The Rhondda AM has written to the Welsh Education Minister about the lack of support for pupils on the autistic spectrum.
Leanne Wood was following up a question she asked in the Senedd of Kirsty Williams earlier this month. During that questions, Ms Wood highlighted the fact that the Welsh Government has not fulfilled a promise to give all teacher autism training and the fact that some local authorities are wrongly telling parents that they can no longer obtain a Statement of Special Educational Needs for their child. A statement will describe the needs of the child in question and lay out the specialist help and provision required to meet those needs.
Changes to the Additional Learning Needs system do not take effect until September 2020 – until then local authorities are obliged to comply with the duties placed upon them by the Education Act 1996 and the SEN Code of Practice for Wales.
In response to a survey on autism she has distributed over the last week, Leanne has been inundated with accounts from parents who have had to fight for the support their children need after being met with obstruction from the local authority.
Now, in her letter to Education Minister Kirsty Williams, Leanne writes: ‘In questions in the Senedd on Wednesday 3rd July, you expressed your concern at my assertion that people are being told that their local authority “no longer does statements.”
‘I’m sure you will be aware that there are 720 children on the autism spectrum who receive at least some support in Rhondda Cynon Taf. In Wales, there are 7,655 pupils receiving support. Of those in RCT with autism, more than half – 385 – have a statement. The Wales-wide figure for pupils in the autism spectrum is 4,258. Overall, one third of all pupils with statements are autistic.

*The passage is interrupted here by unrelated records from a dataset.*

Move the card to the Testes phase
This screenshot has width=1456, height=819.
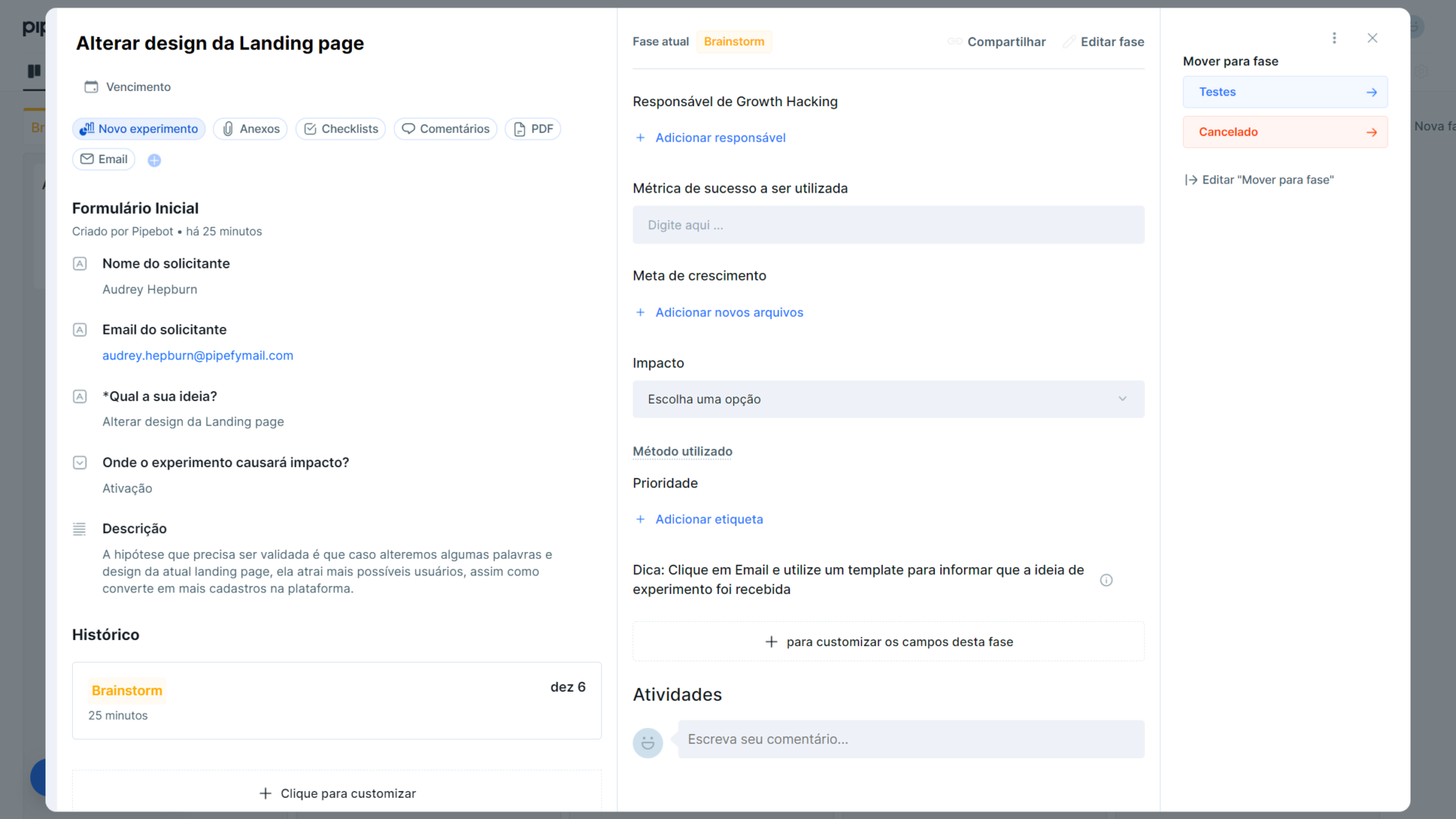[1285, 92]
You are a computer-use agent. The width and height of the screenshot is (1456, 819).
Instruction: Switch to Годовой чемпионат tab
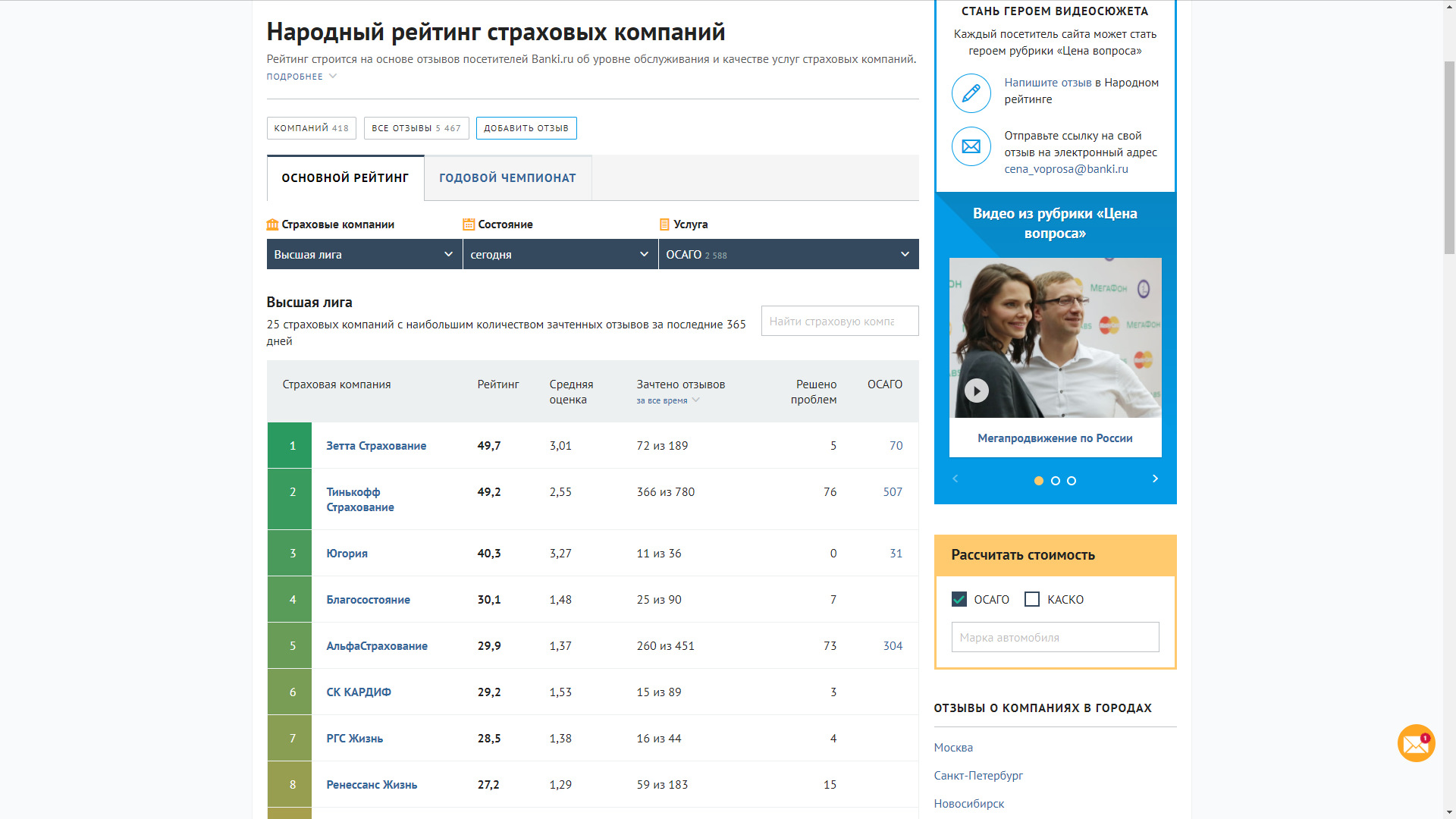pos(507,178)

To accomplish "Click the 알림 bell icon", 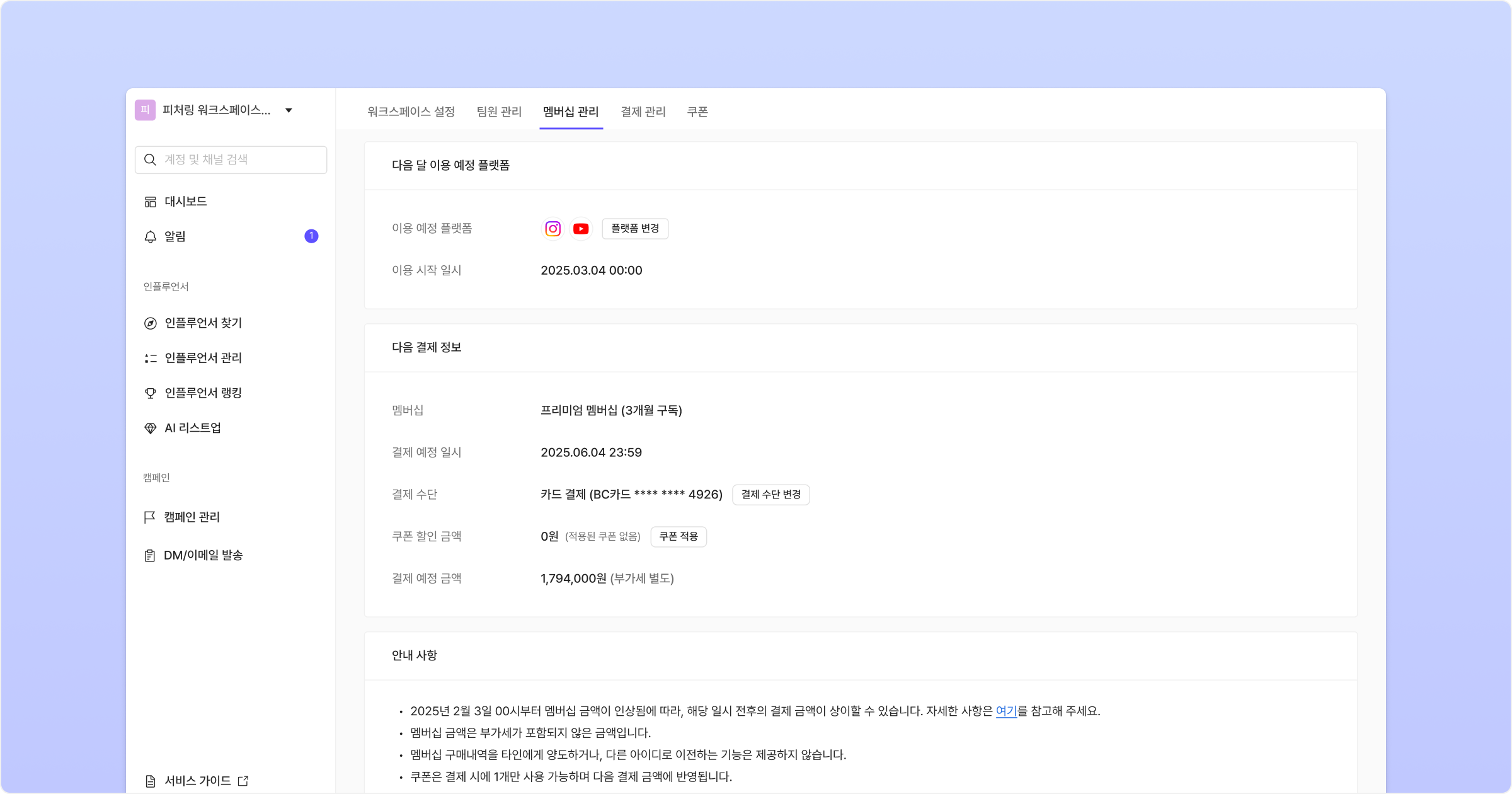I will pos(151,237).
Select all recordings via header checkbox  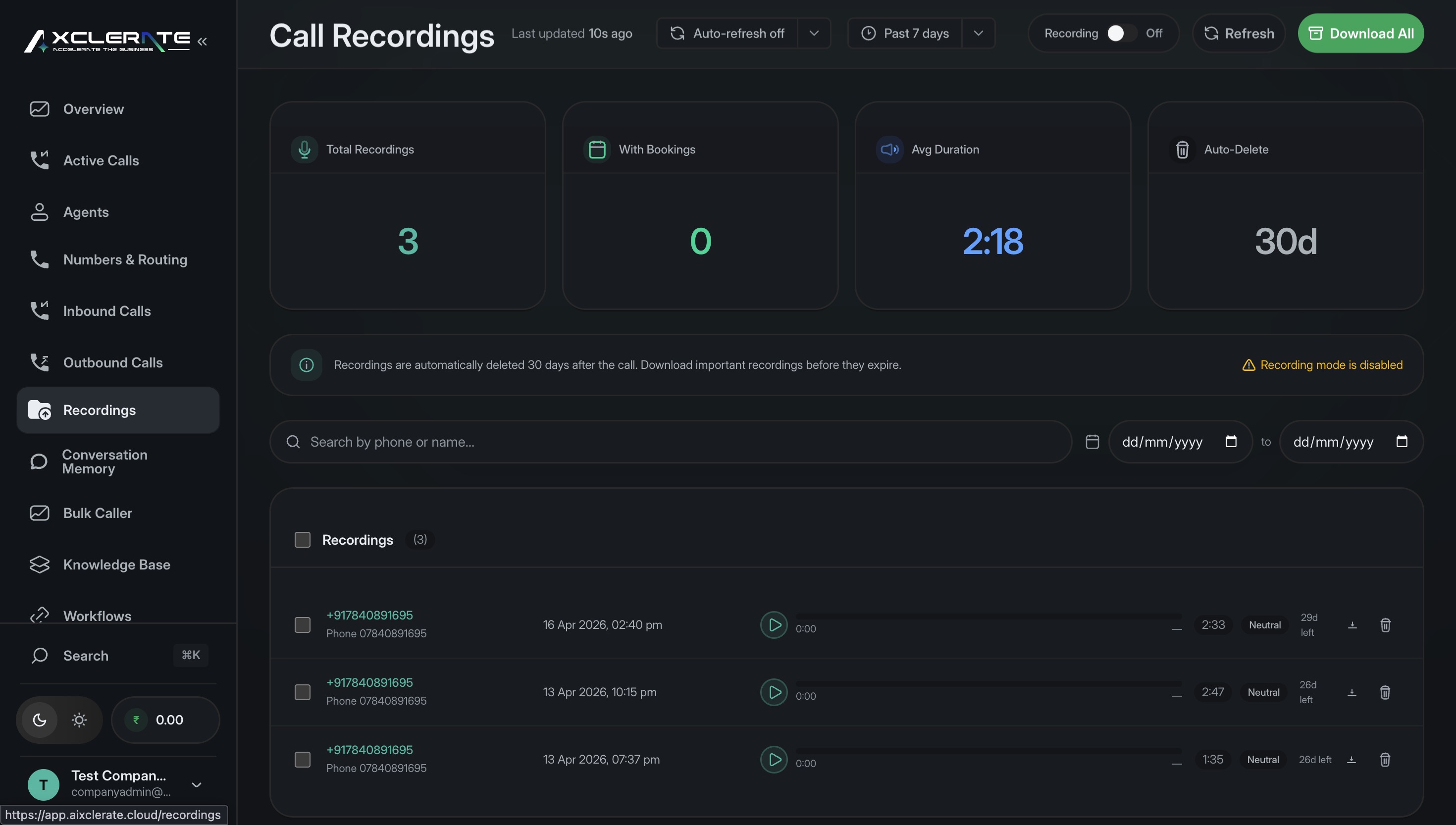[x=303, y=539]
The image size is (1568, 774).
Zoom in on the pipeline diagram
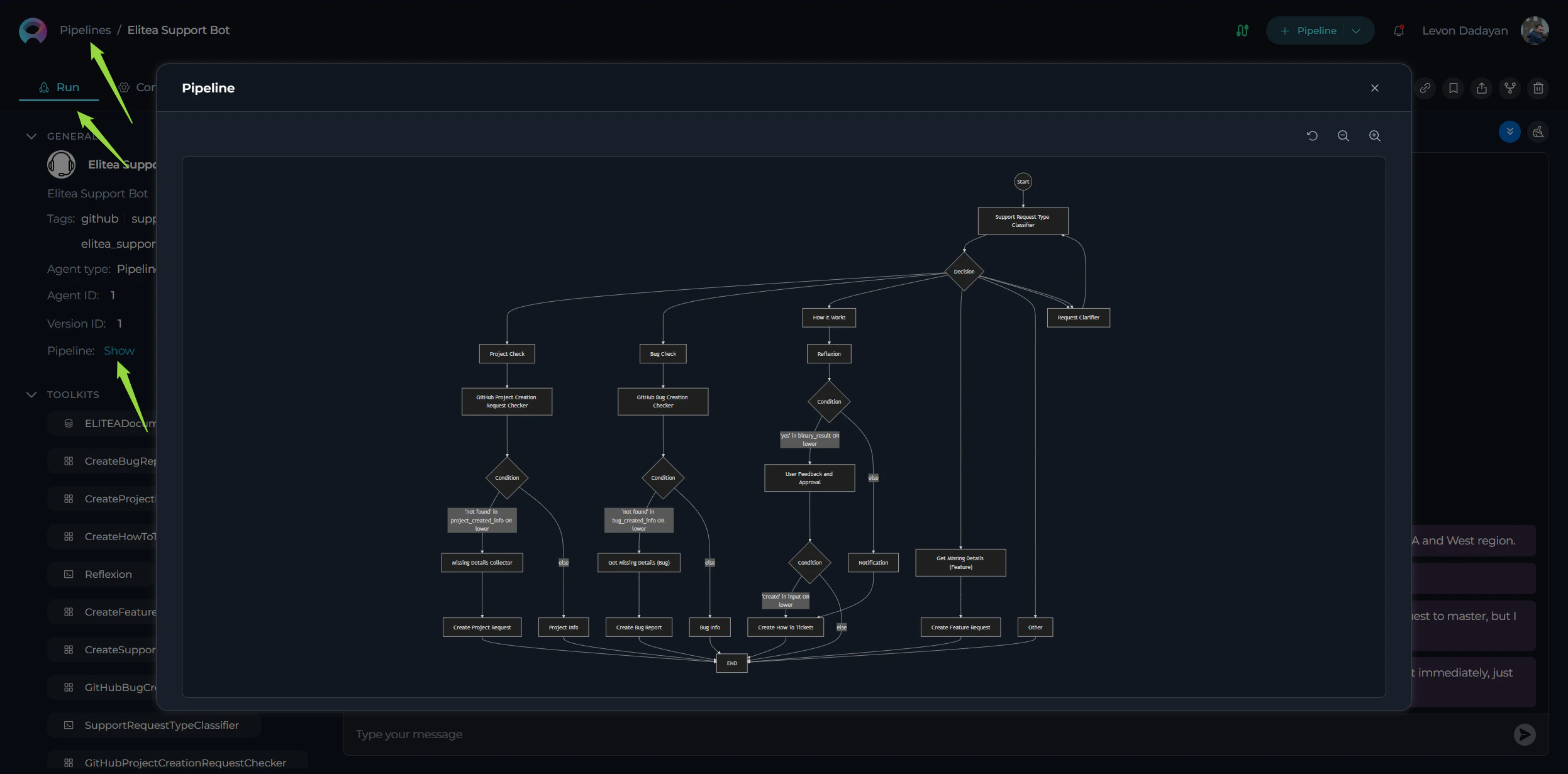pos(1374,136)
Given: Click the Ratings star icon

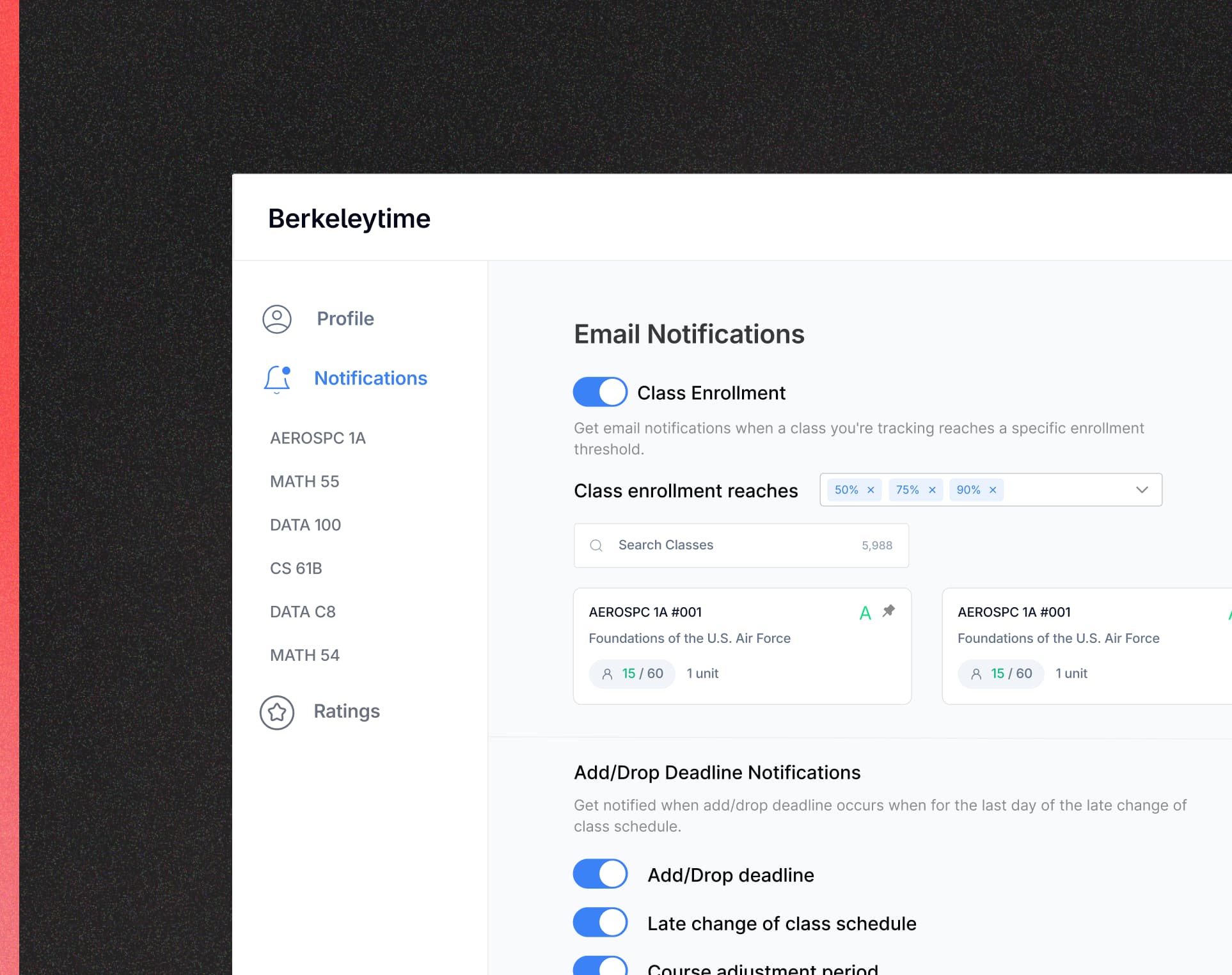Looking at the screenshot, I should (277, 712).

‘If the current system was working well, why have parents and guardians on behalf of autistic pupils lodged more appeals to the Education Tribunal than those with any other condition over recent years? The number of appeals has increased by 86% between 2012 and 2016, which speaks for itself. ‘A survey carried out by the National Autistic Society Cymru back in 2015 of parents with children on the autism spectrum, found that 49% are not happy with the education and support received by their child.’
She adds: ‘These figures have been backed up with the concerns of my constituents. Over the past week my office has received a number of accounts from residents from the Rhondda and beyond detailing the difficulties they have experienced in receiving statements for their children. This has understandably had a detrimental effect on their education, having not having the necessary access to the additional support they need and deserve. One concerned mother has told me that she had to prove her son was unable to flourish in mainstream education by putting him through two terms of unsupported education, effectively setting him up to fail so that he could access the right education. She is upset that she was forced to subject her child to this exercise of purposeful failure just to get him the support he needs. Another parent tells me that they had to consult with a solicitor and threaten the local authority with legal action to access the right support, after they were refused statutory assessments on numerous occasions. This process was repeated for their other children who had similar needs. This is clearly not an option available to all parents – it should not be an option at all when seeking adequate support for children.
‘Others are frustrated with the inability of their GPs or consultants to refer children, as they are told that the process must go through the schools. One parents who contacted me tells me there are currently 18 other children already on their school’s waiting list, and that there is an approximate waiting list of 15 months for assessment.